If the proposed soakaway is 3 m x 2 m x 1.2 m with 95% void ratio, available storage is about 6.84 m³, which is below the required amount. Even if soil infiltration is moderate, storage deficiency alone means the design does not pass. This is exactly the type of issue a calculator should highlight early, before excavation design and procurement.
Crate soakaway versus rubble pit
Modern geocellular crate systems provide much higher void ratios and predictable geometry than traditional rubble pits. That often means smaller footprint for the same storage target. Rubble systems can still work in some contexts, but they are harder to model accurately and can lose effective volume over time due to settlement and migration of fines if detailing is poor.
- Crate systems: high void ratio, compact footprint, repeatable capacity, easier to model.
- Rubble pits: lower effective voids, bulkier for equal storage, greater variability in performance.
Installation and location checks you should never skip
Even a well sized soakaway can create structural or nuisance problems if placed incorrectly. Always check separation distances to buildings, boundary constraints, tree root zones, and underground services. Avoid placing infiltration structures where long term groundwater conditions or contamination pathways create unacceptable risk. For larger schemes or difficult ground, professional geotechnical and civil engineering input is essential.
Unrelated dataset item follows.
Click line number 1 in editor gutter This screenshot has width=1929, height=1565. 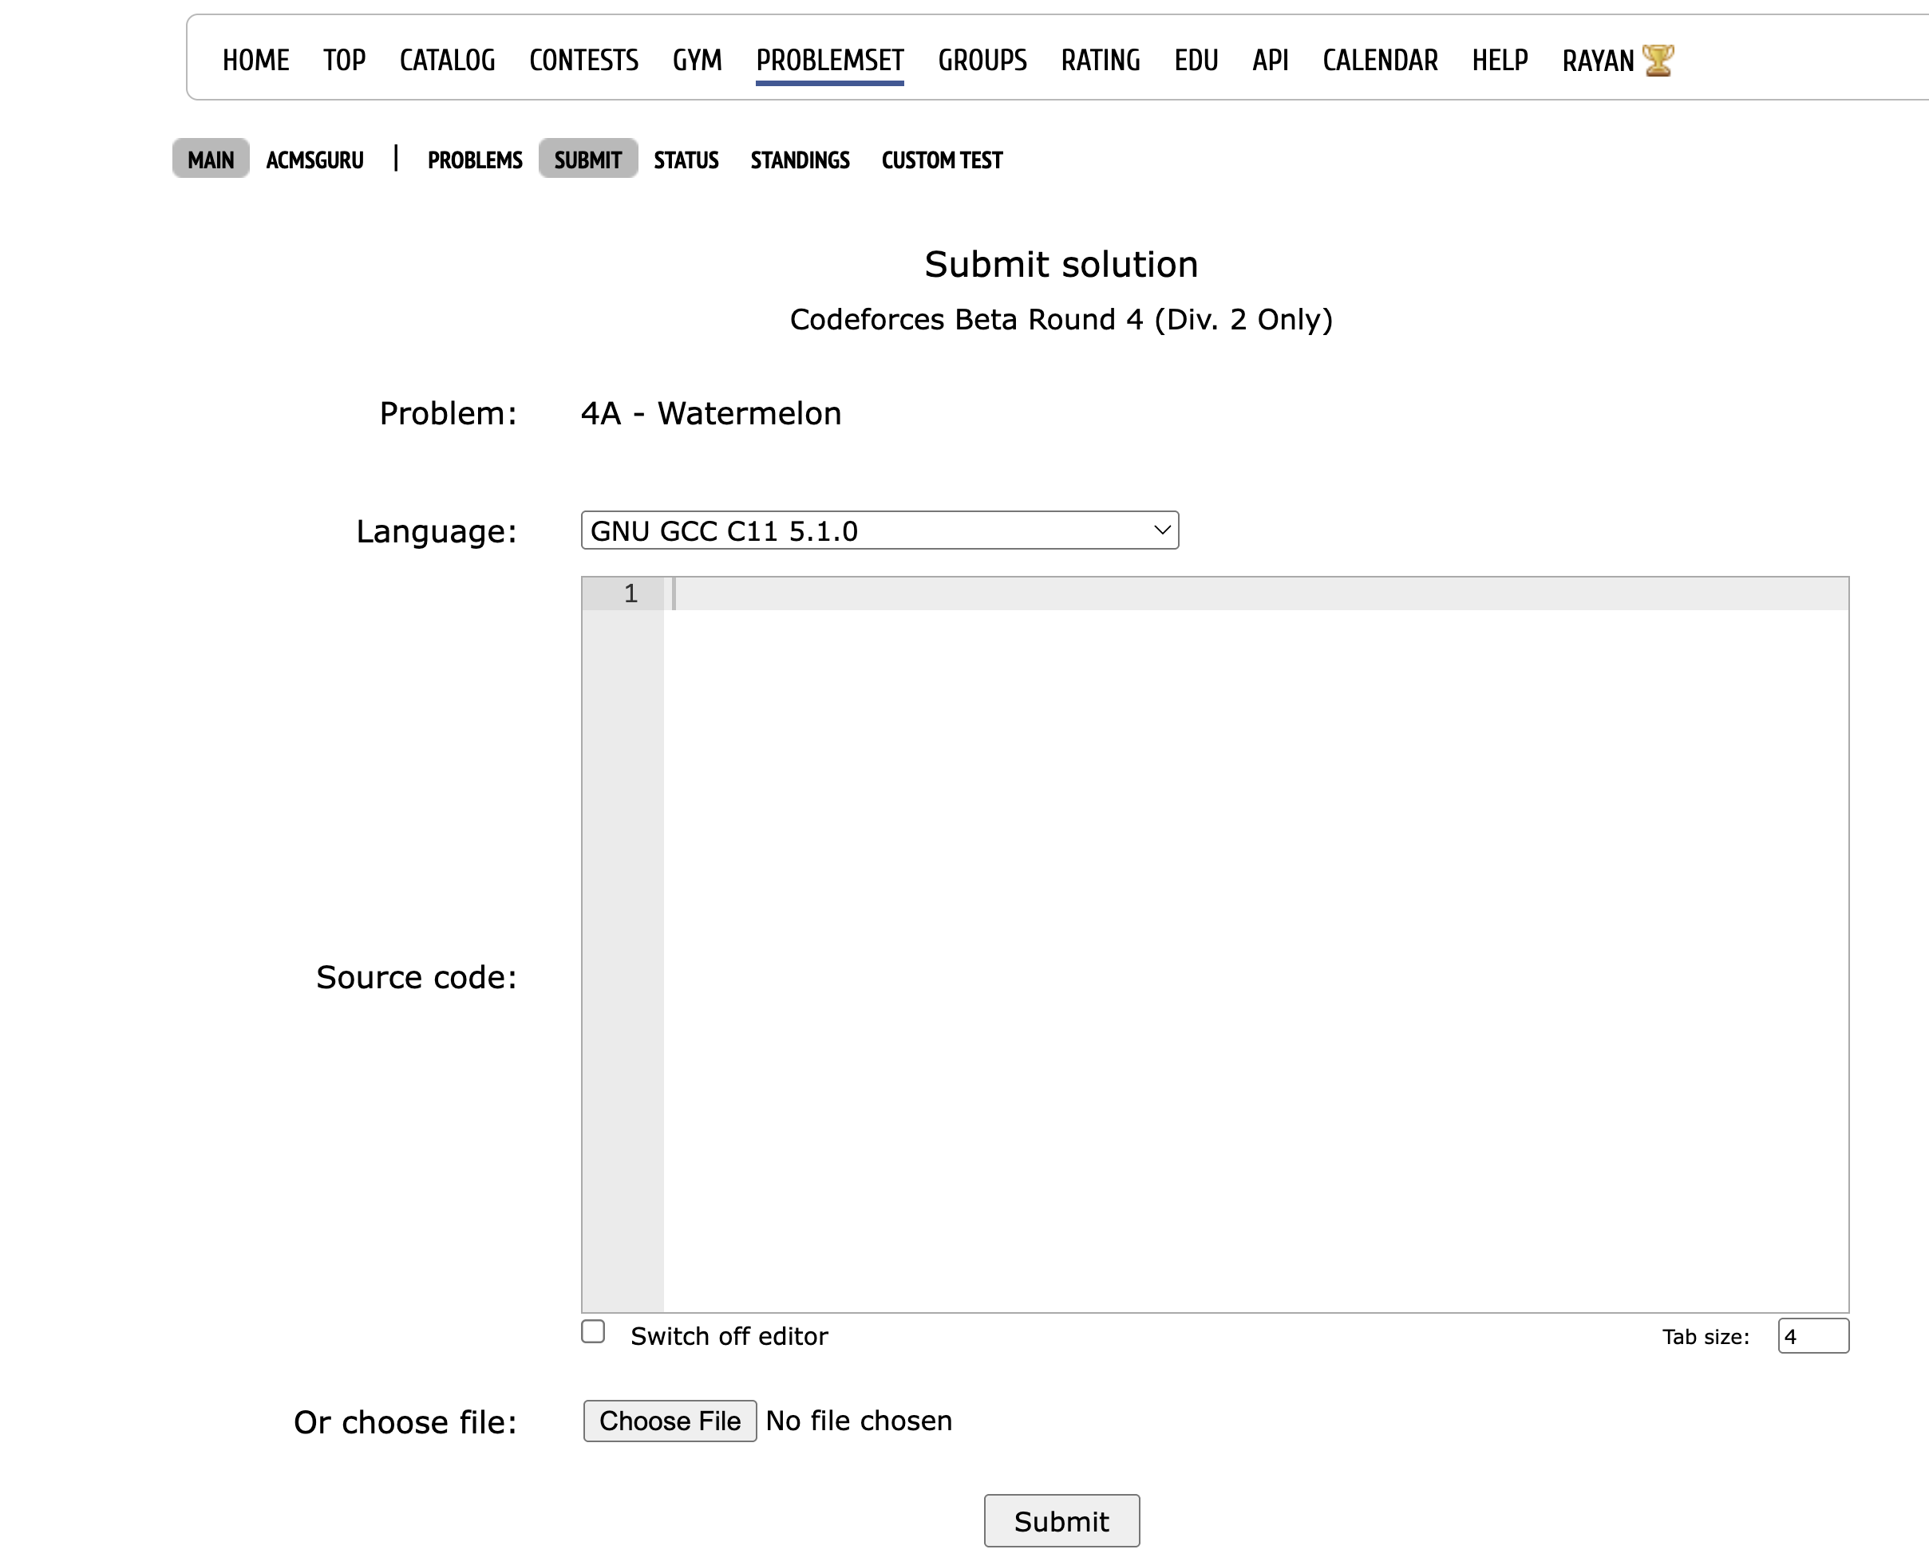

Maintenance planning is part of the design
SuDS performance is strongly linked to maintenance. Silted downpipes, blocked leaf guards, and sediment laden upstream gullies can progressively reduce soakaway function. Include simple maintenance access and routine checks in your design documents:
- Inspect inlets and catchpits at least twice yearly and after major storms.
- Remove leaf litter and sediment before it is transported into the soakaway.
- Record standing water duration after heavy rainfall to identify early performance decline.
- Schedule remedial cleaning when recurring surcharge signs appear.
Common mistakes in soakaway calculations
- Ignoring climate uplift and using historical rain depth without resilience margin.
- Assuming all paving is permeable when compaction or subbase design actually drives high runoff.
- Treating manufacturer brochure infiltration claims as a substitute for site testing.
- Checking storage only and forgetting drain down compliance.
- Not revisiting the model when layout changes increase connected area.
When to move from calculator to professional design package
A web calculator is ideal for concept decisions and early feasibility. You should escalate to a detailed drainage design process when any of the following apply: complex multi plot development, challenging geotechnical conditions, protected water environment constraints, high groundwater, known flooding issues, or local authority requests for formal hydraulic evidence. At that stage, detailed rainfall profiles, critical duration testing, staged storage routing, and formal reporting become necessary.
Final takeaway
For UK projects, a soakaway is not just a hole in the ground. It is an engineered infiltration asset that must balance runoff, storage, emptying time, and compliance. A robust calculator helps you make better early decisions: whether infiltration is plausible, what approximate volume is needed, and how quickly your design may recover after a storm. Use conservative assumptions, validate infiltration with field data, and align your proposal with national guidance and local policy expectations. Done properly, soakaways can provide reliable, low energy drainage performance and support wider flood resilience goals.